=== Begin Enclosure ===

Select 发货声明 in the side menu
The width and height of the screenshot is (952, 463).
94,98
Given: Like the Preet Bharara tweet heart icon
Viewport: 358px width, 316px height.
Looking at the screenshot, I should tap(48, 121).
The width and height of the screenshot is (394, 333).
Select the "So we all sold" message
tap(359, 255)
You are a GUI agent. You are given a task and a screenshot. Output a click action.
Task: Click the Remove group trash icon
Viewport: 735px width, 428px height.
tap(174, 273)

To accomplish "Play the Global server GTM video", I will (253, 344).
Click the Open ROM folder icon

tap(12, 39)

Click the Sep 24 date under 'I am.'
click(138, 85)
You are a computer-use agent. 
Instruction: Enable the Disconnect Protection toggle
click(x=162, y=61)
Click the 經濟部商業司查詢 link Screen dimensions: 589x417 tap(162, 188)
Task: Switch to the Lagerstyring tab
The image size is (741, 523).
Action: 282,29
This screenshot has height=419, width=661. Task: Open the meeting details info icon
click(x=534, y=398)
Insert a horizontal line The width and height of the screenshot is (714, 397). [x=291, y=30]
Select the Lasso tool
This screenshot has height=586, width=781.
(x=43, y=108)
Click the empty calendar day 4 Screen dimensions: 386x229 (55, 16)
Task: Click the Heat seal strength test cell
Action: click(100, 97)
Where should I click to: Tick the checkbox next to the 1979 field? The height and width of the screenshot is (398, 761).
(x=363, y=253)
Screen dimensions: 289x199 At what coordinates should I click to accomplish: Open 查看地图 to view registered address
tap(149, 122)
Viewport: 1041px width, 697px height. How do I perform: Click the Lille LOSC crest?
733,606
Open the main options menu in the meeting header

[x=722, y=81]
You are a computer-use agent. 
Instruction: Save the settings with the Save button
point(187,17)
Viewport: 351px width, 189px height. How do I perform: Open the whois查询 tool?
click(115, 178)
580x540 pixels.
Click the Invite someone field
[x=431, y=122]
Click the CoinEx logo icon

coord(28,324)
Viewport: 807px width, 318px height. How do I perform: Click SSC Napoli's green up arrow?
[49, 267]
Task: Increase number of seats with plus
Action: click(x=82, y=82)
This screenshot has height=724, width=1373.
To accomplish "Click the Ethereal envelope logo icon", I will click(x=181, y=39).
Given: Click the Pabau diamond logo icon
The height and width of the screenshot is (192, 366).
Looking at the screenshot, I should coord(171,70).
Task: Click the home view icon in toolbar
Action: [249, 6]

=== End Enclosure ===

• _EXERCISE DIRECTIONS_: Exact copies of all the lines above are required.

• _PROBLEM SOLUTION_:
Select 发货声明 in the side menu
The width and height of the screenshot is (952, 463).
94,98
Given: Like the Preet Bharara tweet heart icon
Viewport: 358px width, 316px height.
Looking at the screenshot, I should tap(48, 121).
The width and height of the screenshot is (394, 333).
Select the "So we all sold" message
tap(359, 255)
You are a GUI agent. You are given a task and a screenshot. Output a click action.
Task: Click the Remove group trash icon
Viewport: 735px width, 428px height.
tap(174, 273)

To accomplish "Play the Global server GTM video", I will (253, 344).
Click the Open ROM folder icon

tap(12, 39)

Click the Sep 24 date under 'I am.'
click(138, 85)
You are a computer-use agent. 
Instruction: Enable the Disconnect Protection toggle
click(x=162, y=61)
Click the 經濟部商業司查詢 link Screen dimensions: 589x417 tap(162, 188)
Task: Switch to the Lagerstyring tab
The image size is (741, 523).
Action: 282,29
This screenshot has height=419, width=661. Task: Open the meeting details info icon
click(x=534, y=398)
Insert a horizontal line The width and height of the screenshot is (714, 397). [x=291, y=30]
Select the Lasso tool
This screenshot has height=586, width=781.
(x=43, y=108)
Click the empty calendar day 4 Screen dimensions: 386x229 (55, 16)
Task: Click the Heat seal strength test cell
Action: click(100, 97)
Where should I click to: Tick the checkbox next to the 1979 field? The height and width of the screenshot is (398, 761).
(x=363, y=253)
Screen dimensions: 289x199 At what coordinates should I click to accomplish: Open 查看地图 to view registered address
tap(149, 122)
Viewport: 1041px width, 697px height. How do I perform: Click the Lille LOSC crest?
733,606
Open the main options menu in the meeting header

[x=722, y=81]
You are a computer-use agent. 
Instruction: Save the settings with the Save button
point(187,17)
Viewport: 351px width, 189px height. How do I perform: Open the whois查询 tool?
click(115, 178)
580x540 pixels.
Click the Invite someone field
[x=431, y=122]
Click the CoinEx logo icon

coord(28,324)
Viewport: 807px width, 318px height. How do I perform: Click SSC Napoli's green up arrow?
[49, 267]
Task: Increase number of seats with plus
Action: click(x=82, y=82)
This screenshot has height=724, width=1373.
To accomplish "Click the Ethereal envelope logo icon", I will click(x=181, y=39).
Given: Click the Pabau diamond logo icon
The height and width of the screenshot is (192, 366).
Looking at the screenshot, I should coord(171,70).
Task: Click the home view icon in toolbar
Action: [249, 6]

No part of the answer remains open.